Y las patentes no son necesarias como incentivo para innovar. Según Rothbard, la recompensa a la invención proviene de la ventaja competitiva de la que goza el primer desarrollador de una idea. Esto se ve confirmado por el testimonio de FM Scherer ante la Comisión Federal de Comercio en 1995 [“Audiencias sobre la competencia global y basada en la innovación”]. Scherer habló de una encuesta realizada a 91 empresas en la que solo siete “concedían gran importancia a la protección de las patentes como factor en sus inversiones en I + D”. La mayoría de ellas expresó que las patentes eran “la menos importante de las consideraciones”. La mayoría de las empresas dijo que su motivación principal para las decisiones de I + D provenía de “la necesidad de mantener la competitividad, la búsqueda de un proceso de producción eficiente, y el deseo de ampliar y diversificar sus ventas“. En otro estudio, Scherer encontró que la concesión obligatoria de licencias no tenía ningún efecto negativo en el gasto en I + D. Una encuesta realizada a empresas de EE.UU. encontró que el 86% de las invenciones se habría desarrollado sin patentes. En el caso de los automóviles, equipo de oficina, productos de caucho y textiles, la cifra fue de 100%.

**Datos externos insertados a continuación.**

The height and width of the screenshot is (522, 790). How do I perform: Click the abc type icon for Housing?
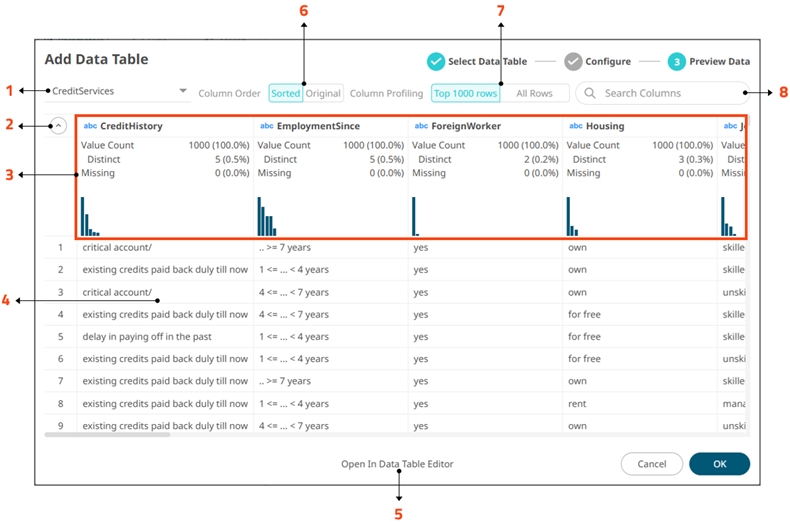pos(575,127)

La única excepción fueron las medicinas, para las que supuestamente el 60% no se habría inventado. Sin embargo, sospecho que esto es un argumento engañoso de las empresas encuestadas. Por un lado, las compañías farmacéuticas obtienen una proporción inusualmente alta de la financiación de I + D por parte del gobierno, y muchos de sus productos más lucrativos se han desarrollado completamente con fondos del gobierno. Y el propio Scherer citó evidencia de lo contrario. La ventaja reputacional de ser el primero en un mercado es considerable. Por ejemplo, en la década de 1970, la estructura y el comportamiento de precios de la industria resultó ser muy similar entre los fármacos con y sin patentes. Ser la primera empresa en lanzar un medicamento no patentado permite mantener una cuota de mercado del 30% y cobrar precios más elevados .

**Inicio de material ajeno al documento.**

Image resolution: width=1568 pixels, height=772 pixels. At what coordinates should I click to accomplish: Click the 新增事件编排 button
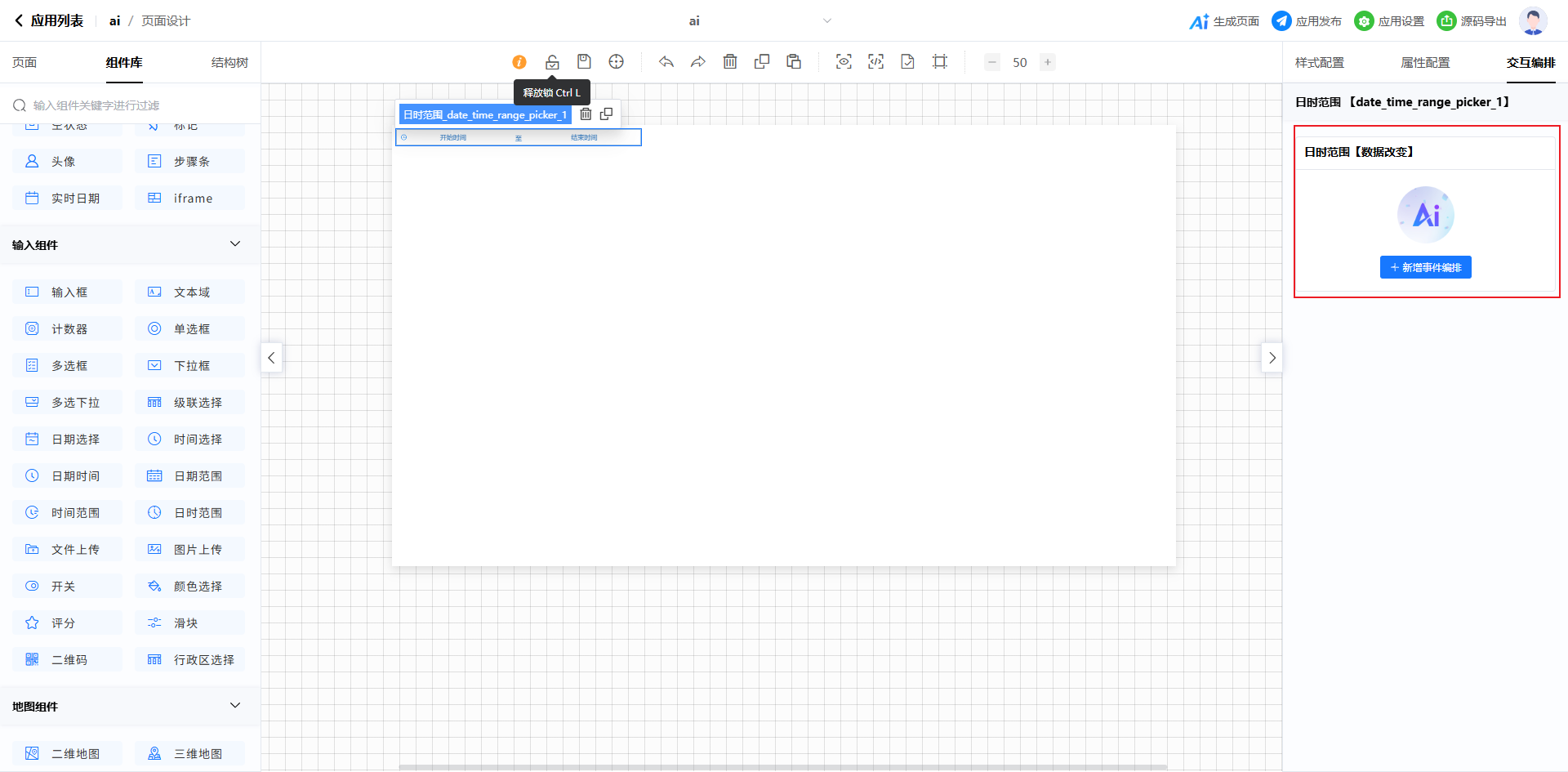tap(1425, 267)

La injusticia de los monopolios de patentes se ve agravada por la financiación pública de la investigación y la innovación, con el resultado de que la industria privada cosecha beneficios monopólicos de una tecnología que no gastó un centavo en desarrollar. En 1999, la extensión del crédito tributario a la investigación y la experimentación fue –junto con extensiones de otras concesiones en cuanto al impuesto de sociedades– considerada como el tema más urgente de los líderes del Congreso. Cuando a Hastert le preguntaron si alguno de los elementos del proyecto de ley de impuestos era esencial, dijo: “Creo que las extensiones [a las conesiones tributarias] son algo que vamos a tener que trabajar“. Bill Archer, Presidente de Medios y Arbitrios, agregó, “antes de que termine el año… pondremos las extensiones en una ley muy simplificada que no incluya ninguna otra cosa“. Se esperaba que una extensión del crédito fiscal de investigación y experimentación (retroactivo al 1 de julio de 1999) iba a costar US$13.1 mil millones. (Ese crédito hace que la tasa efectiva de impuestos en I + D sea menor que cero). [Ciudadanos por la Justicia Impositiva, Los líderes del Partido Republicano destilan la esencia del plan de impuestos].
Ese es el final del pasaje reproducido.